**** TRECHO DE ORIGEM ****

No decorrer do tempo, ainda de acordo com as discussões apresentadas por Kraychete
(2004), o Banco Mundial utilizou tanto a pobreza no sentido absoluto, quanto de maneira relativa.
A primeira concepção representa indivíduos e grupos que apresentam renda suficiente para
custear uma cesta de bens e serviços mínimos à sobrevivência; contemplando a demarcação
entre o nível da indigência e o nível de pobreza, abaixo destas linhas está a pobreza extrema. A
pobreza relativa, por sua vez, refere-se a pessoas cujo “nível de renda está abaixo da metade do
rendimento de outros grupos de indivíduos ou de uma outra sociedade”. A pobreza definiu-se
como incapacidade de atingir um padrão mínimo de vida, tendo como base central os parâmetros
de consumo. Para enfrentar a pobreza, o Banco Mundial indica que para os que estão na pobreza
absoluta devem ser destinados programas de distribuição de alimentos, de distribuição de bolsas
e para os indivíduos que vencem a linha de indigência, determina a distribuição de ativos
relacionados ao funcionamento do mercado (Kraychete, 2006).

**** DADOS FORNECIDOS ****

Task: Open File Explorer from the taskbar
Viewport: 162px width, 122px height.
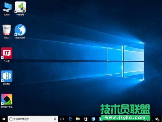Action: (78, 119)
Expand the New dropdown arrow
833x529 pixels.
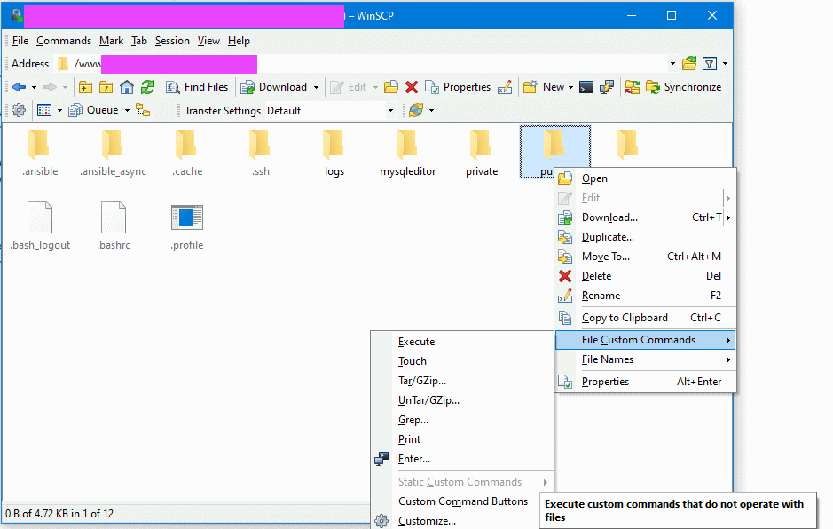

****
**** DADOS FORNECIDOS ****

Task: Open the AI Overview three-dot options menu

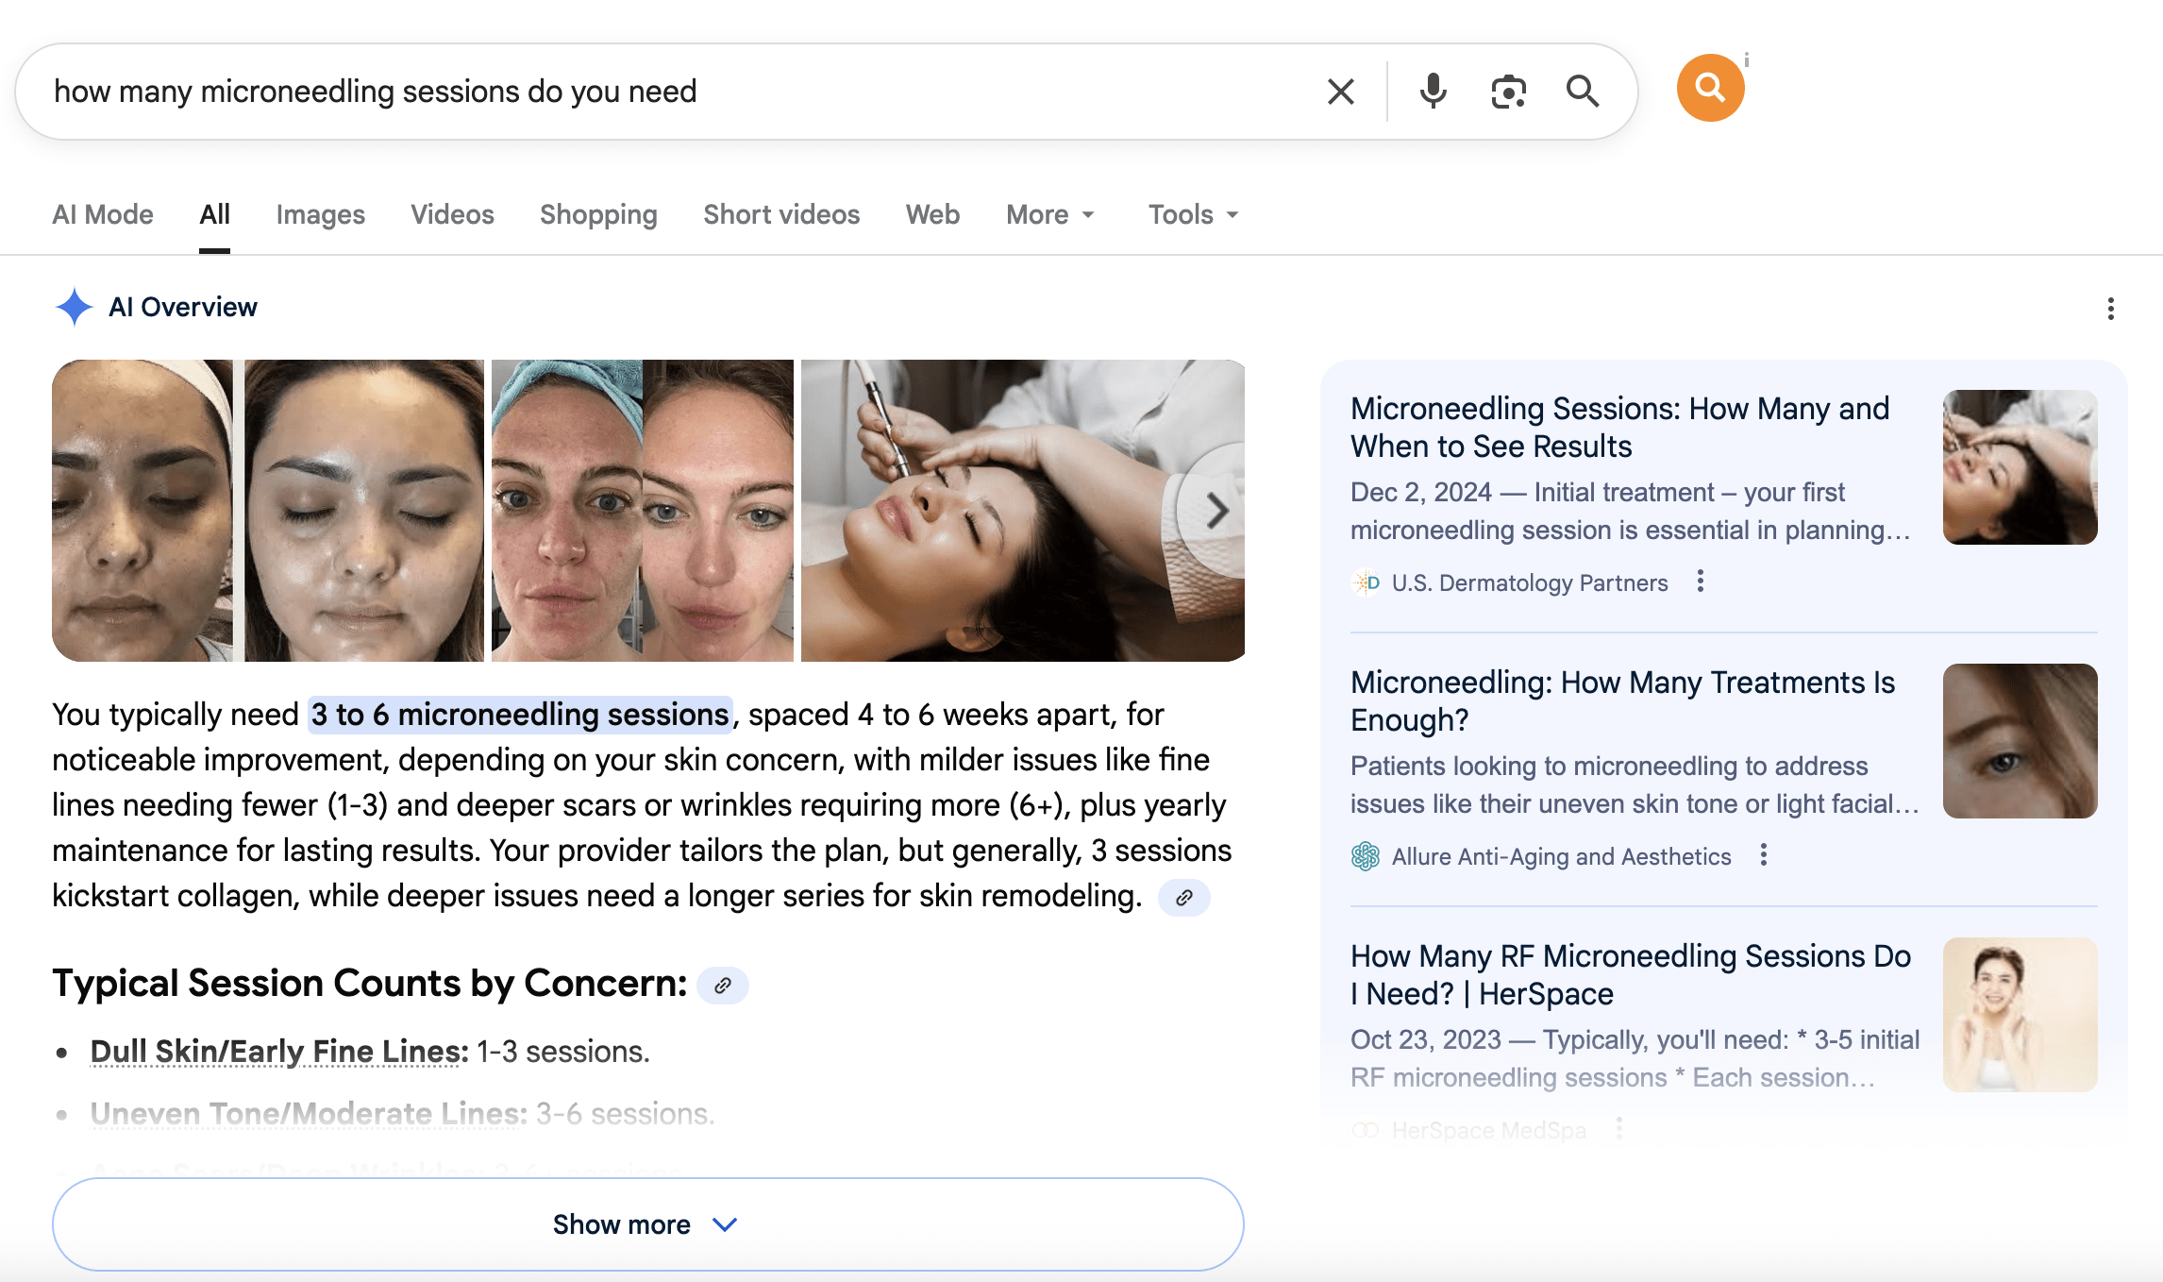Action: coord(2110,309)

****
**** DADOS FORNECIDOS ****

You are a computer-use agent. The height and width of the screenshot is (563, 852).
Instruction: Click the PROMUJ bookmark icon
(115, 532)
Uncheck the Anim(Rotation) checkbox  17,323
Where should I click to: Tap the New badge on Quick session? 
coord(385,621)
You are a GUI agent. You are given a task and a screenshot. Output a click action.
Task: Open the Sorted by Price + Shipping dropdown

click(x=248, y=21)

****

◆ EXERCÍCIOS PROPOSTOS ◆
1. Traduza para o inglês a frase do trecho sobre pobreza que começa em "A pobreza definiu-se como incapacidade".
2. Relacione todas as medidas que, segundo o trecho sobre pobreza, o Banco Mundial indica para enfrentar a pobreza.
3. No trecho sobre pobreza, a que pessoas se refere a pobreza relativa?
A listagem não tem papel algum nesta parte.

◆ RESPOSTAS EM ORDEM ◆
1. Poverty was defined as the inability to reach a minimum standard of living, with consumption parameters as its central basis.

2.
- Programas de distribuição de alimentos
- Programas de distribuição de bolsas
- Distribuição de ativos relacionados ao funcionamento do mercado

3. A pessoas cujo nível de renda está abaixo da metade do rendimento de outros grupos de indivíduos ou de uma outra sociedade.